**ENTRIES**
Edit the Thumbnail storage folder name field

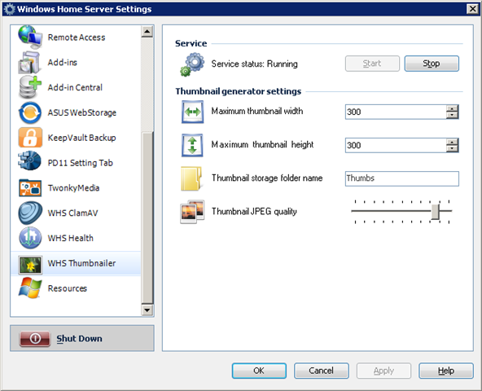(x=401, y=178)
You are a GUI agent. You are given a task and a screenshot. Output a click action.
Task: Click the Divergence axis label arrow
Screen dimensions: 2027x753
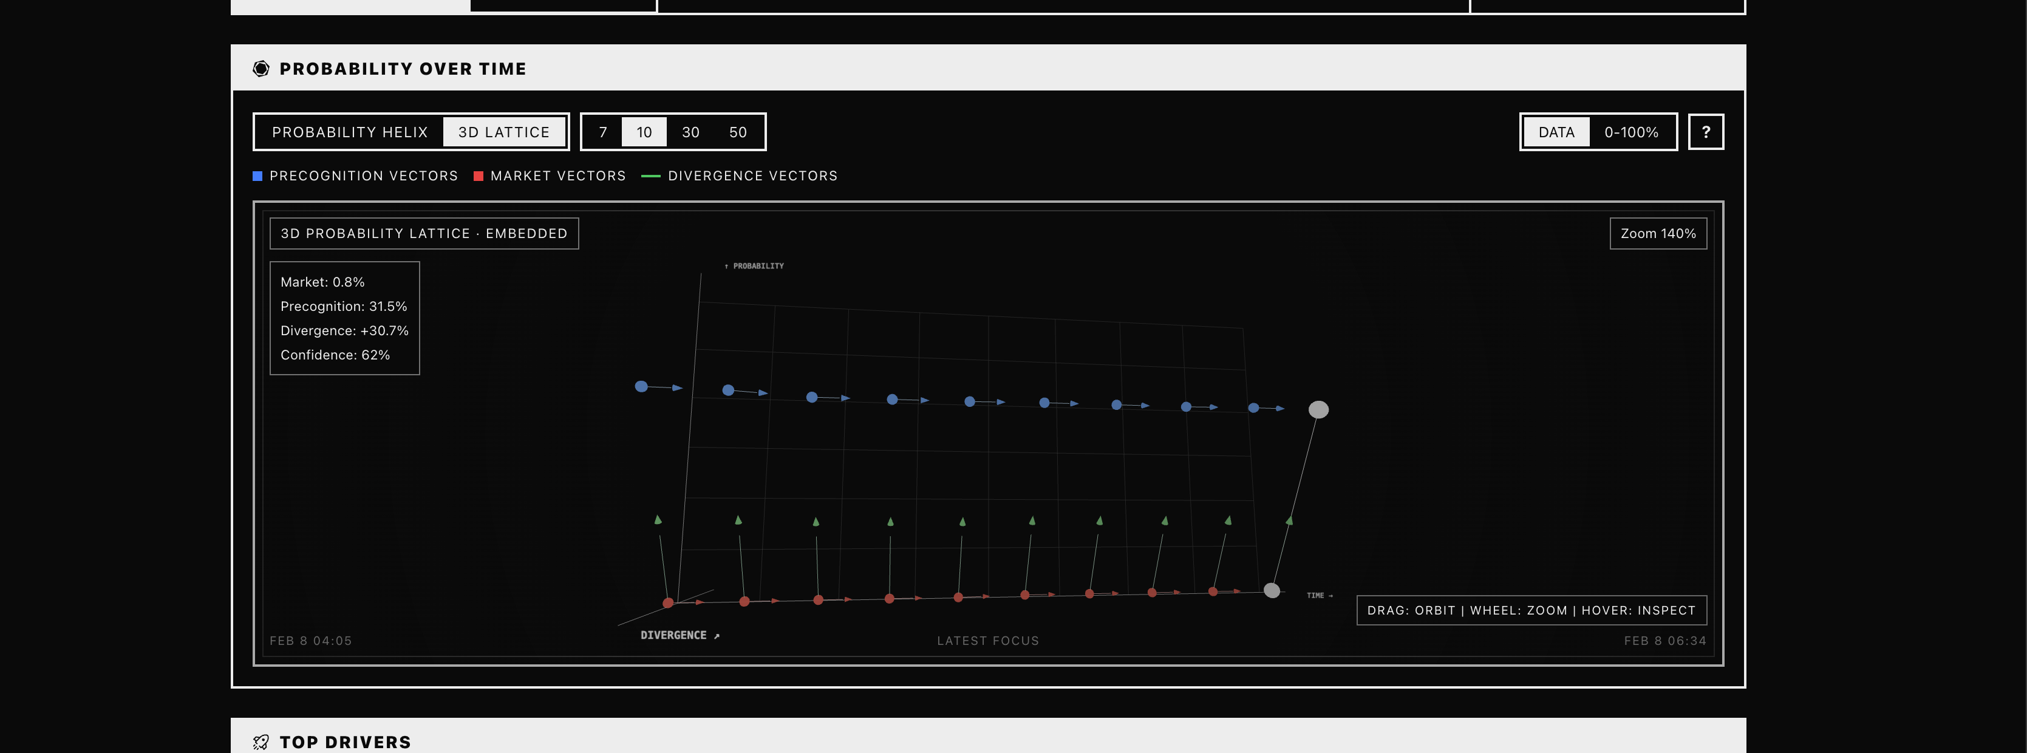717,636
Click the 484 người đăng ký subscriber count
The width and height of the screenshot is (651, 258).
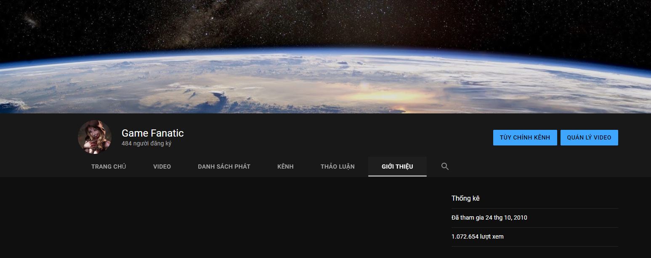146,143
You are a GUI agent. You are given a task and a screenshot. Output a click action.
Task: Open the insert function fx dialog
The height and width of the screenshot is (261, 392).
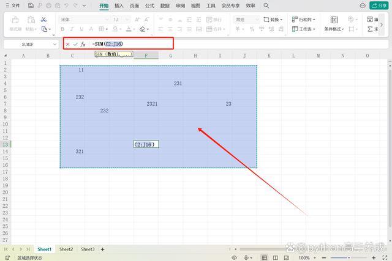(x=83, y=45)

...

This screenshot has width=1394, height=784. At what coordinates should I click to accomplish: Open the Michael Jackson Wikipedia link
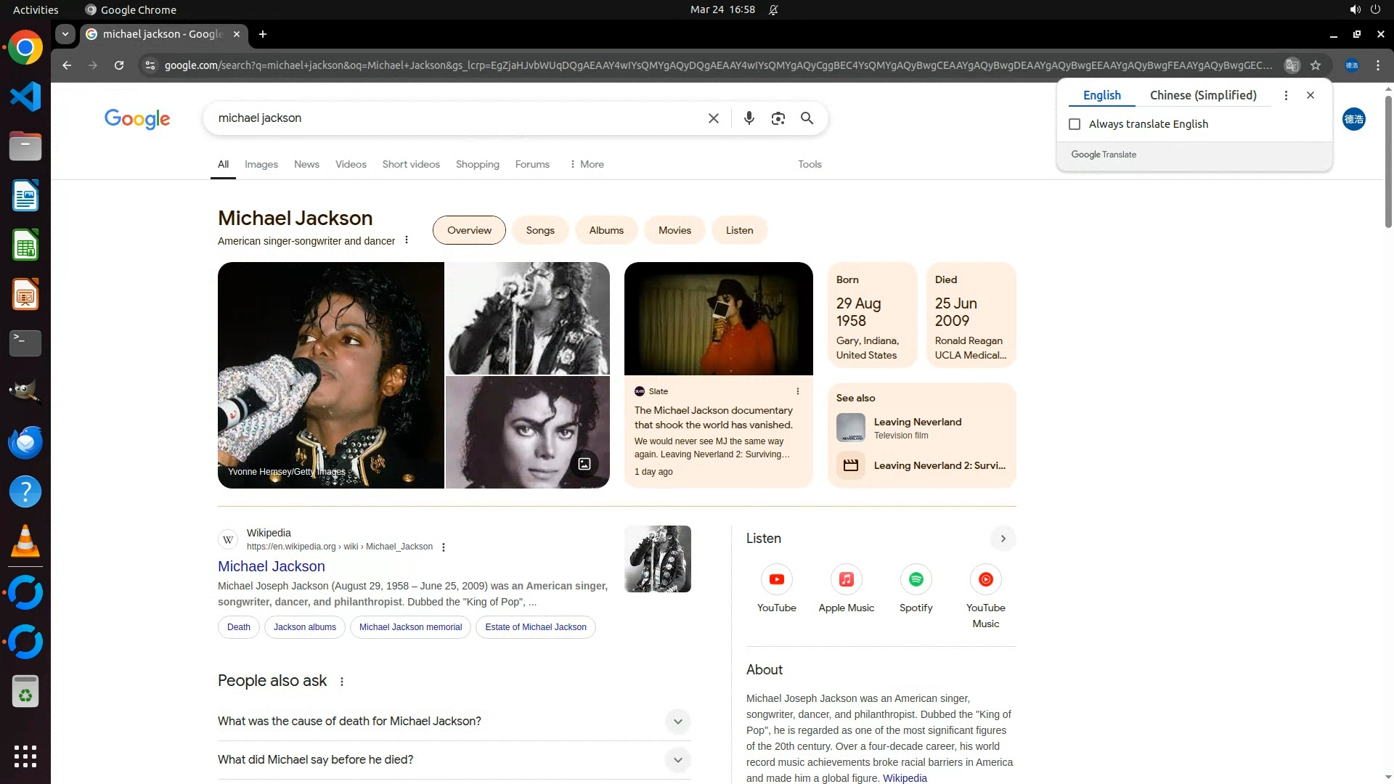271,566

---

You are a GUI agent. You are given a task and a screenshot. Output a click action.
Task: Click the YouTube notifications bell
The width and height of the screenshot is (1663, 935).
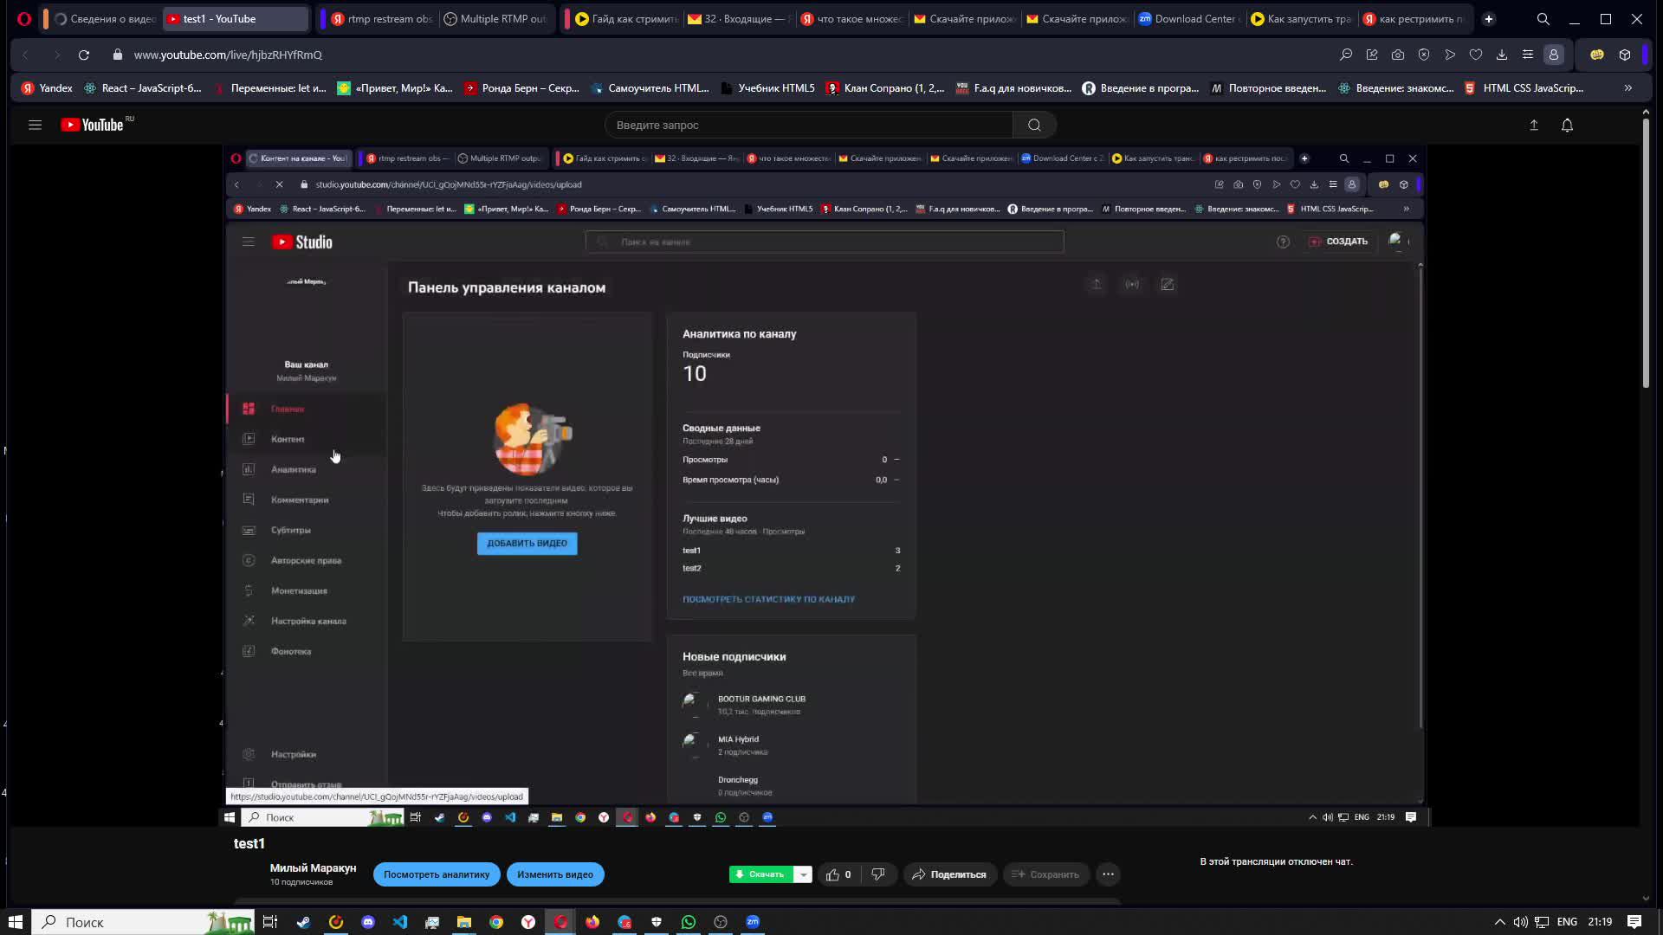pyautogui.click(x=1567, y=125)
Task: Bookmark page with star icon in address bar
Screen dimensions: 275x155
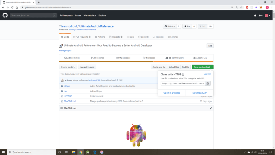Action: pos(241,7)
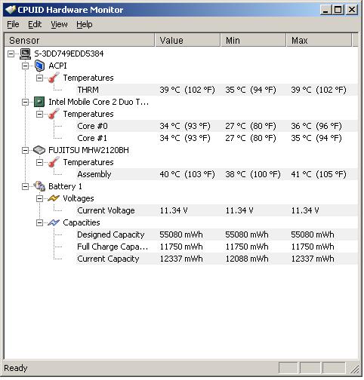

**GOAL**
Switch "address bar" to "URL bar" in the records between the lines holding "Task: Bookmark page" and "Action: pos(241,7)", inclusive, and give those lines with nothing else altered. Leave the pictures out of the answer.

**RESPONSE TO THE TASK**
Task: Bookmark page with star icon in URL bar
Screen dimensions: 275x155
Action: pos(241,7)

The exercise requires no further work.